SEOUL, Dec. 16 (Xinhua) -- A South Korean frontrunner in recent presidential polls pledged dialogue with Kim Jong Un, top leader of the Democratic People's Republic of Korea (DPRK), the resetting of relations with unrepentant Japan and robust alliance with the United States.
Moon Jae-in, former chairman of the main opposition Minjoo Party, held a press conference with foreign correspondents in Seoul on Thursday, explaining about his potential campaign pledges in an upcoming presidential election as early as mid-2017.
As President Park Geun-hye was impeached last week with an overwhelming support in the National Assembly, South Koreans started to look for their next leader in early presidential election that is forecast here to be held in mid-2017.
The permanent removal of Park from office requires approval from the two-thirds of the nine-judge constitutional court that has up to 180 days to deliberate it.
The court is estimated to reach a final conclusion on the impeachment between February and March next year. A presidential election must be held within 60 days, forecast between April and May, if President Park is permanently removed.
MEET ONE ON ONE WITH DPRK LEADER
"I'm willing to have summit talks with North Korean (DPRK) leader Kim Jong Un," said Moon who set preconditions that the DPRK's complete dismantlement of nuclear programs and the Korean Peninsula's denuclearization, the goals which he said can never be given up, are put on the summit talks table.
Moon said that DPRK policies in the past 10 years or so under the administrations of President Park Geun-hye and her predecessor Lee Myung-bak "completely failed" and resulted in the worst-ever "breakdown" in inter-Korean relations.
The two governments, he said, "did nothing" in preventing the DPRK's advancement in nuclear capability by adhering to sanctions and pressure alone that he claimed have proven unsuccessful.
He added that sanctions and pressure are aimed at persuading Pyongyang to return to a dialogue table, proposing a two-track approach of both dialogue and sanctions to solve the DPRK's nuclear issue.
Lee also offered a gradual two-step approach: freezing the DPRK's nuclear program first by declaring and verifying no more nuclear test and advancement in nuclear capability, and then completely denuclearizing the Korean Peninsula.
Moon is a long friend and former chief of staff to late President Roh Moo-hyun who had inherited a "sunshine policy" of his predecessor Kim Dae-jung. Roh and Kim pursued rapprochement policies with their northern neighbor by expanding economic and cultural exchanges between the rival Koreas.
Inter-Korean ties got frozen since conservative governments emerged in the South Korean side, entailing the so-called "strategic patience" which many said has allowed the DPRK time to develop nuclear and missile programs.

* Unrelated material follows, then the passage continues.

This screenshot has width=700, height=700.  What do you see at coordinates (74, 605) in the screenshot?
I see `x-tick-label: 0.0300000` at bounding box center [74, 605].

RESETTING TIES WITH JAPAN, INHERITING ALLIANCE WITH US
Moon, the runner-up to President Park in the 2012 presidential election, said he would reset his country's relations with Japan unrepentant for his past brutalities before and during the World War II. The Korean Peninsula was colonized by the Imperial Japan between 1910 and 1945.
He denounced the signing in November of the pact to share military intelligence between South Korea and Japan for the absence of open discussion in the parliament and with people.
The military accord, Moon said, was signed with Japan, which has ambition to be militarized and continues territorial disputes with South Korea over Dokdo islets, called Takeshima in Japan.
Moon also condemned the "final and irreversible" agreement last December with Japan on the victims of "comfort women," a euphemism for Korean women forced into sexual slavery for the Imperial Japan's army-run brothels before and during the devastating war.
"We don't need money," Moon said, referring to 1 billion yen (8.5 million U.S. dollars) Japan promised to provide for the South Korean victims in return for the agreement. He said it is difficult to acknowledge the legitimacy of the agreement, which lacks legal responsibility and sincere apology.
South Korea and Japan have shown different explanations about the agreement, in which Seoul claimed Japan's legal responsibility and formal apology are included. Japan has maintained an ambiguous stance, still denying the forceful recruitment of "comfort women" by the Japanese government.
Asked about U.S. President-elect Donald Trump, Moon forecast that there would be no big change in the U.S. policy toward South Korea, saying there had been no great change in it though the Republic and Democratic parties rotated presidencies.
Moon said he would inherit the South Korea-U.S. alliance from previous governments and solidify it further.